So teachers leave because they don’t have the same intrinsic and extrinsic support that the remainers do. Not really groundbreaking thoughts, here, but I do think it points to a way forward if the goal is to try to increase the number of retainers. In some circumstances external barriers can be lessened and internal drive can be developed, in others it probably can’t. In a perfect world you would be able to assess the internal capacities of a teacher (assuming that these things are even measurable) and then map them against those indicators of external difficulties in the school system where that teacher will be working to determine how likely/unlikely it is that a particular teacher is going to stay/leave.

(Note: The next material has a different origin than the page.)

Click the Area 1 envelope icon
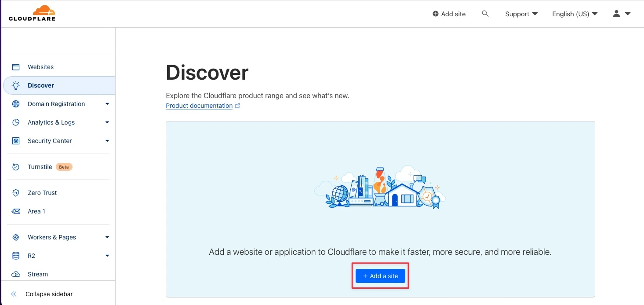Viewport: 644px width, 305px height. coord(16,211)
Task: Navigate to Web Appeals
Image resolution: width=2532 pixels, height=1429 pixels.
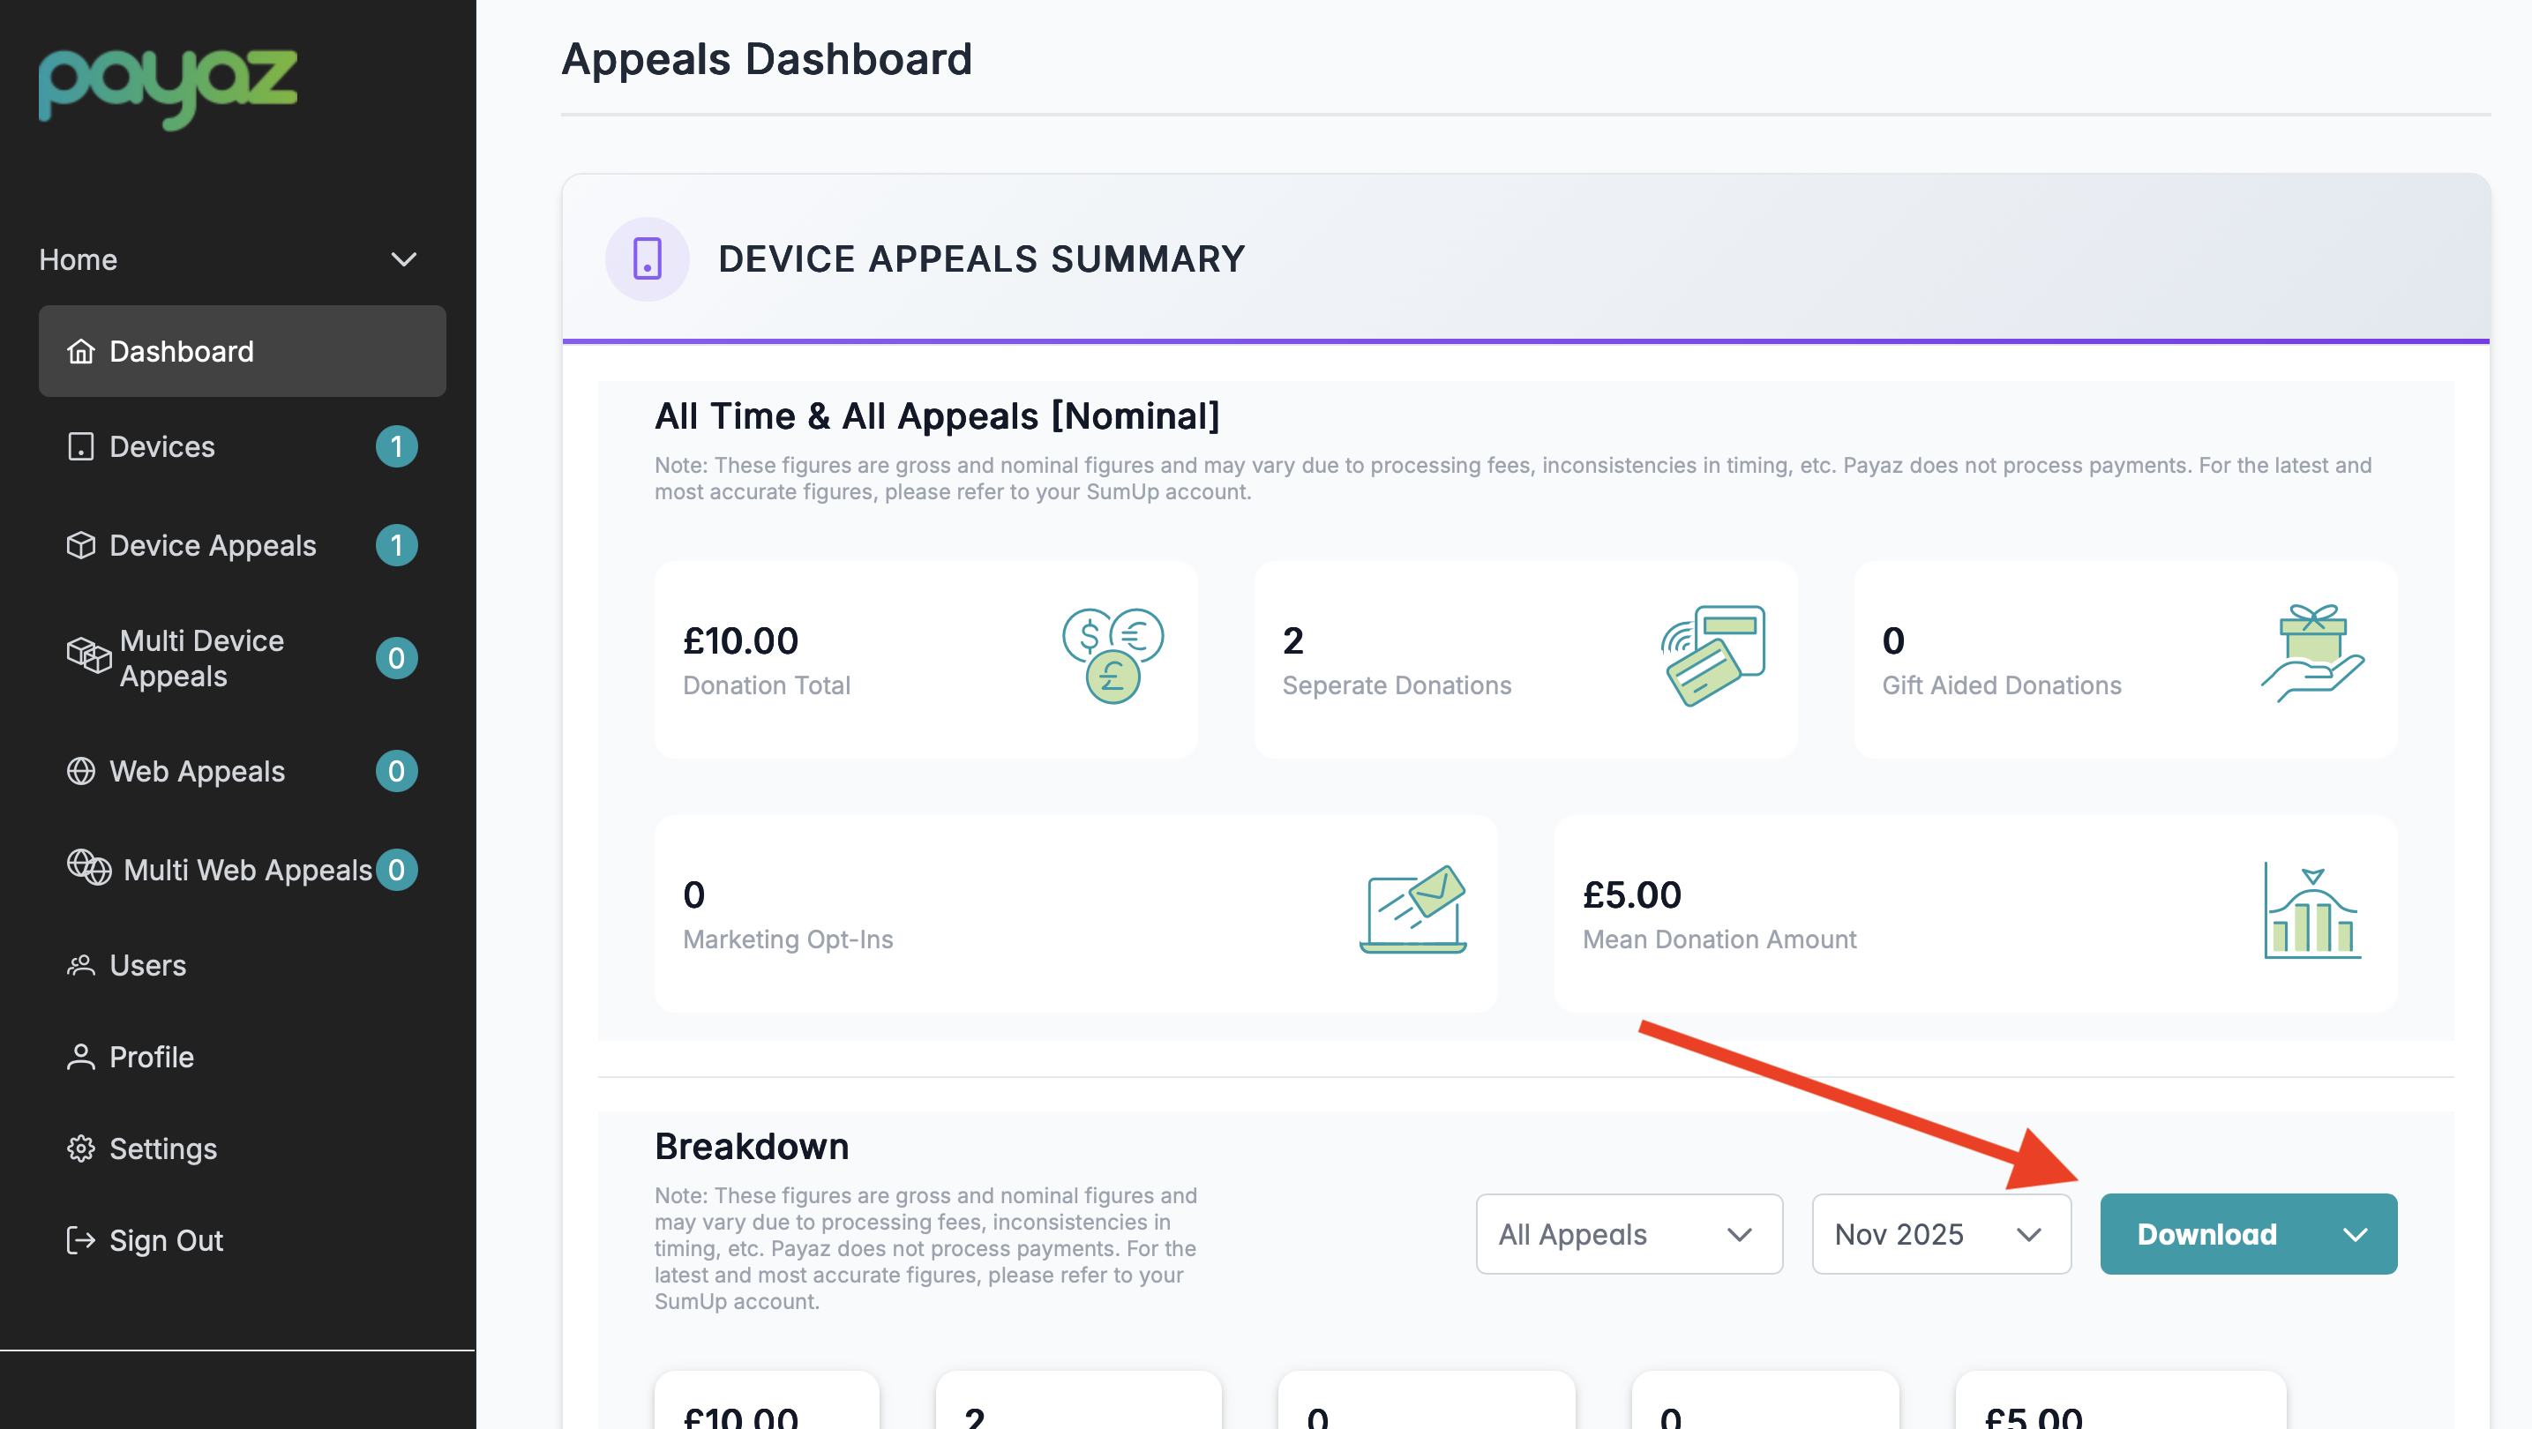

But even if that is possible, it’s quite likely that some school systems are so dysfunctional that almost no one who is educating students for the “right” reasons could tolerate being there. I’m similarly sure there are teachers who have intrinsic disconnects about what the reality of the work is that are so significant that they couldn’t tolerate staying in the job no matter the ease of the system they work in. My advice would be to try to identify those teachers and school systems that meet the above descriptions and basically stop thinking about them for the purpose of this consideration. They pretty much have to be a waste of your time.

Once you've sorted out the extremes, what about the great middle? Functioning school systems can always be made more functional and teachers who don’t have insurmountable intrinsic issues with the job can always develop strategies/perspectives to overcome the ones that they do have. I’m not sure what those types of interventions look like, but they must exist. I’d be interested in seeing what the literature says here. It might also be useful to reach out a bit wider to educator networks to see if anyone has really close experience with either of these/has themselves undergone these types of changes in their own thinking. For me, personally, I’m quite fortunate to be able to say that I’ve never had to confront any significant dissonance between my perspective on teaching, the reality of the job, and the nature of the system in which I work. Aside from my economic security, these are all that I've ever needed to want to remain in the classroom. It’s never had to be anything more profound than that, to my great relief.